De los dos editores de este blog, yo soy la mujer. Parto de esa aclaración para que el lector comprenda que cuando Barbara sea quien firme algún post, detrás de este vienen cambios hormonales, aprendizajes y barreras culturales propios de una dama.

Soy Barbara tengo 35 años cumplidos. Vivo sola desde hace cinco semanas, cuando por mutuo acuerdo, mi todavía esposo se fué a vivir a otro lugar. Se fué porque decidimos divorciarnos. Hace cinco semanas lo decidimos los dos, pero yo lo venía pensando años atrás. Fueron ocho años de matrimonio, de feliz matrimonio, diría yo.

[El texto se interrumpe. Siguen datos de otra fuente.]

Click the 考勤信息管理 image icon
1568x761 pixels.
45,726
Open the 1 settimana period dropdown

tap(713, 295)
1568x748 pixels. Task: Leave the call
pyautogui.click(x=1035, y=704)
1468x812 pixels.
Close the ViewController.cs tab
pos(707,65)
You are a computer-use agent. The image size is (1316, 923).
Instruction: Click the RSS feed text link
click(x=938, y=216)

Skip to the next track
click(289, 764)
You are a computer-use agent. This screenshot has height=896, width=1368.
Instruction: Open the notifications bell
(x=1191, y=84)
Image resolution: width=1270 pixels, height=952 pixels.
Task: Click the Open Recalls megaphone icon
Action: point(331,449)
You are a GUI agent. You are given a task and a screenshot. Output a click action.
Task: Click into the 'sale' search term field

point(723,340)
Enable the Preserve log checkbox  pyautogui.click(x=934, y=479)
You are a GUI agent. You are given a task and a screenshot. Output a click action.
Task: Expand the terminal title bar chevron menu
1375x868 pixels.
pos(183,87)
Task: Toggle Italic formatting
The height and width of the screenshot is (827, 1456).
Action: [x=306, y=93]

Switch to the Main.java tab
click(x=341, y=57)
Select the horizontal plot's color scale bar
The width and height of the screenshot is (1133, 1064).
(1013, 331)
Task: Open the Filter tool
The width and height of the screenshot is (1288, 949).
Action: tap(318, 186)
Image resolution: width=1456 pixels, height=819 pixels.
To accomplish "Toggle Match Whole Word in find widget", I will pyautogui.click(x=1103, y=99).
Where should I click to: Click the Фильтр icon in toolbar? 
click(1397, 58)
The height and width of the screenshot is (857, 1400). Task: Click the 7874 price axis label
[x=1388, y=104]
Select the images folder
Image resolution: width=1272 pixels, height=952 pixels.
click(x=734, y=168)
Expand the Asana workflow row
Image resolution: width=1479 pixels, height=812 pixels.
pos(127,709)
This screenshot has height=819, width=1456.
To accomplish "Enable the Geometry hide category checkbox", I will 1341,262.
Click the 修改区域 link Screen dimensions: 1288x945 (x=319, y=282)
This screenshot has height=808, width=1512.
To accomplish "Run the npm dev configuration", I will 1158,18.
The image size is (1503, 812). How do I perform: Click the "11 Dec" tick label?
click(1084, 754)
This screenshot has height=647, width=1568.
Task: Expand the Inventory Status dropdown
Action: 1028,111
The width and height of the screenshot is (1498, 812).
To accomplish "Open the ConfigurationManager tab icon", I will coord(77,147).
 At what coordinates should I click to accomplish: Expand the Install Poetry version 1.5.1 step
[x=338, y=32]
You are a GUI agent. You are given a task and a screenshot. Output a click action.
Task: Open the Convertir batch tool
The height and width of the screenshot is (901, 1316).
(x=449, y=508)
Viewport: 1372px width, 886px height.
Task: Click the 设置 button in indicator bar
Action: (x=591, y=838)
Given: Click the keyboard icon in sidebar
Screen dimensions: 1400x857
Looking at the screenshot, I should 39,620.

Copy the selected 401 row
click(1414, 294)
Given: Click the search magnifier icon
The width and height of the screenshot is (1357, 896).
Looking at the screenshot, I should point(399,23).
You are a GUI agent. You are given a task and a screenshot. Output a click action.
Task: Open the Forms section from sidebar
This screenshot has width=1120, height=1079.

¿Feliz matrimonio y ahora hablo de divorcio? Si, así es. Yo me sentía en paz y contenta de haber elegido un buen hombre para envejecer junto a él. Teníamos discusiones y altibajos, supongo que como cualquier pareja. Todo se solucionaba en corto tiempo y sin haber dejado muchos daños atrás. Todo, excepto un par de temas.

Como mujer, he estado en muchas conversaciones donde las mujeres se quejan de que los hombres, los esposos solicitan "demasiado" sexo. Entrecomillo demasiado porque así lo califican ellas, pero no podría decir cuánto es poco o cuánto es demasiado. Bueno, en realidad si. Puedo decir cuánto es poco, porque es una de las cosas que fallaron en mi matrimonio. Cuando mis amigas se quejan de demasiado me encuentro en la soledad del poco.

Falta mucho por contar, pero es suficiente para comenzar. Apartir de mañana este será mi diario compartido de la separación.